You can’t just load a piece of equipment onto a trailer, hitch it to any old truck and then take off. When you trailer equipment, there is a lot to think about – trailer capacity, tiedown regulations, balancing the load – so make the task easier by combining common sense with knowing the rules.
Loading your trailer
Before you haul your equipment, know exactly how much your equipment weighs, your trailer’s capacity and the capacity of your tow vehicle. According to Galen Siedner, general manager of Pro Hauler Trailers, Compact Power, most half-ton pickup trucks will tow up to 5,500 pounds, while a 3/4-ton pickup truck can generally handle up to 10,000 pounds.
For proper load balance, make sure you have the correct tongue weight for the trailer. Seidner says the proper tongue weight is approximately 10 to 15 percent of your total gross vehicle weight – your cargo load and trailer weight combined. “For example, with a 3,000-pound trailer and 5,000 pounds of equipment, the tongue weight should be between 800 and 1,200 pounds,” Seidner says. You should always center the equipment over the axle or axles for the best weight distribution. Trailers like Compact Power’s mini-skid system line are designed so the operator can safely load or unload equipment in either the forward direction or by backing up.

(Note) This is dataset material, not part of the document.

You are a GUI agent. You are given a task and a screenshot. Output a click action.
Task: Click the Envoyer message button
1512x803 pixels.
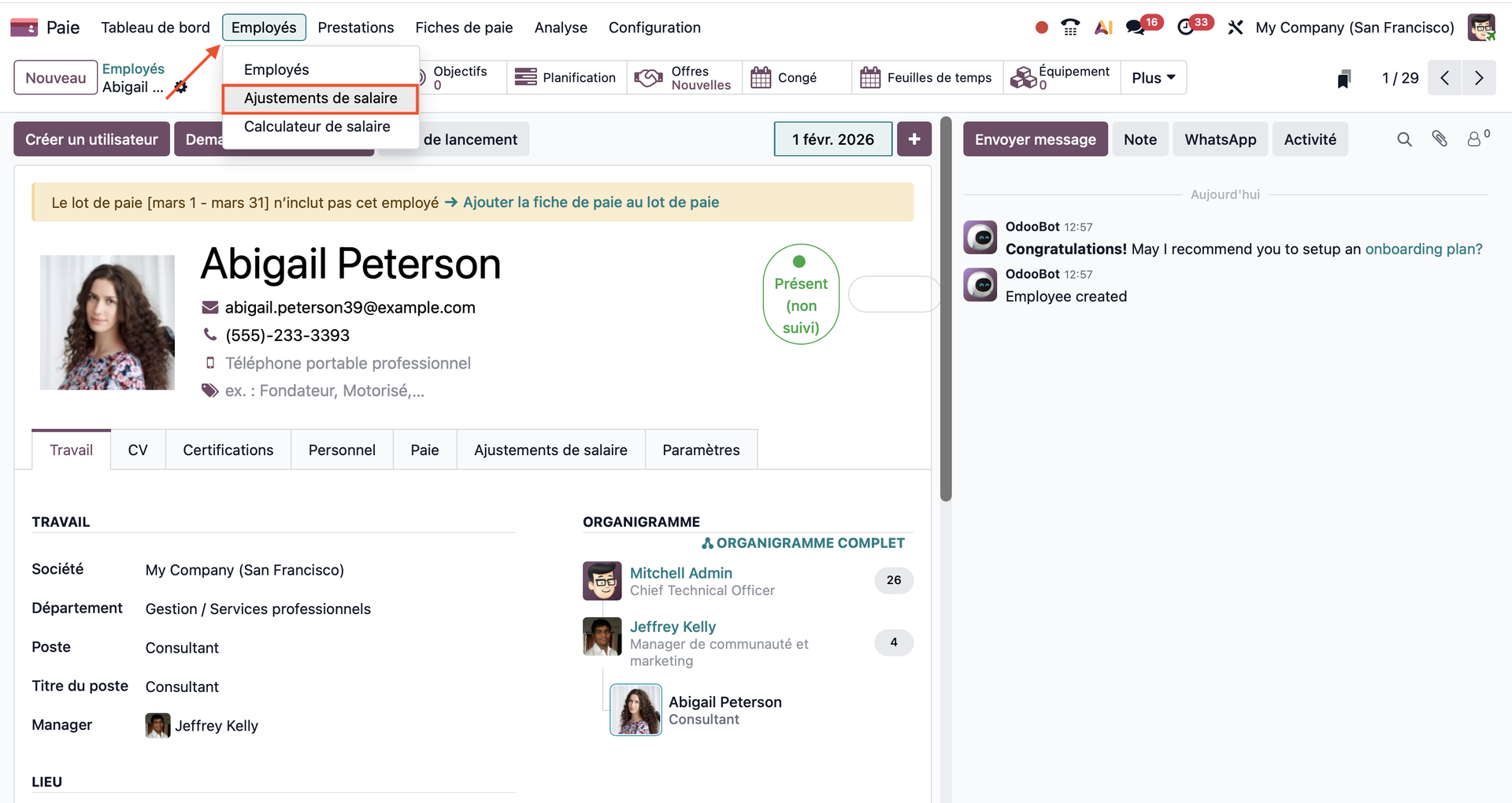(x=1035, y=139)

The right trailer can make the job easier with features designed specifically to improve safety when loading. Jan Oehlerking, sales director, Trail-eze, says they designed their TE0XT model with hard-to-load equipment in mind. “This trailer has a great load angle with no moving axles,” Oehlerking says. “It will keep your axles in the same location as our old hydraulic tail trailer. This allows small tire equipment to load as easily as larger equipment and you never have to worry about axle alignment.” Oehlerking says the load angle makes it easy to retrieve downed pieces of equipment. Trail-eze also offers a 35-ton sliding axle trailer.
Trail King has also recognized the importance of a low load angle, creating a sliding axle trailer for their Advantage Series. Phil Riley, national sales manager for Trail King, says the wheels on the sliding axle trailer can move forward a full 212 inches. “This creates a 61/2- degree load angle, which makes this suited for loading and unloading equipment with low ground clearance, such as pavers,” Riley says.
Riley says a hydraulic detachable gooseneck trailer is a good option for one-person loading because of the self-lifting hydraulic cylinders, non-ground bearing design and v-shaped alignment. “It makes detaching, loading or unloading and hookup a quick, easy one-man operation even in the less than ideal loading and unloading conditions of most worksites.”
When you buy your trailer, it will be equipped with load containment devices for you to secure your equipment. But the manual that comes with your trailer won’t tell you what’s required – those rules are set by the state and federal departments of transportation. Federal regulations outline minimum standards and require you not only take steps to prevent losing your load, but also to keep it from shifting.
With respect to performance criteria, your load containment devices must be capable of withstanding certain levels of g forces. And you have to prevent your trailered equipment from vertical movement – your tiedowns must create a downward force equal to at least 20 percent of the weight of the equipment you are hauling.
You also need find out if the working load limit (WLL) of the trailer’s load containment devices is appropriate for the equipment it will carry. David dePoincy, account representative for Transcraft, says the company installs chain ties, D-rings, a winch track with sliding winches, a permanent weld on winches and stake pockets that can be chained, each certified with a working load limit of 5,020 pounds. “Multiple securement points may be needed to properly secure the load, depending on the size and weight of the load,” dePoincy says.
The trailer manufacturer can tell you the WLLs for the tiedowns on your trailer. The WLL of a tiedown is the lowest limit for any of its components or the anchor point to which it is attached. One tiedown is required for a piece of equipment less than 5 feet in length and weighing less than 1,100 pounds. If the equipment exceeds 1,100 pounds or is between 5 and 10 feet in length, two tiedowns are required. For equipment longer than 10 feet, you must use two tiedowns, plus another tiedown for each additional ten feet of length.
Inspecting your tiedowns before each trip is a good habit to form. Remember, tiedowns and securing devices must not contain knots. If the tiedown has been repaired, it must be repaired in accordance with the manufacturer’s instructions. Look at where your tiedown touches your cargo. If it could abrade or be cut, you are required to use edge protection that will resist abrasion, cutting and crushing. The tiedown must prevent the equipment from moving; however, except for steel strapping, tiedowns also must be designed so that the vehicle driver can tighten them. And tiedowns must be attached as closely as possible to the front and rear of the vehicle.
Take care to prepare your equipment for transport. Lower and secure any attachments such as hydraulic shovels when you load the trailer. You must also restrain crawler tracks and wheels using at least four tiedowns to prevent the machine from moving in a forward, backward, lateral or vertical direction.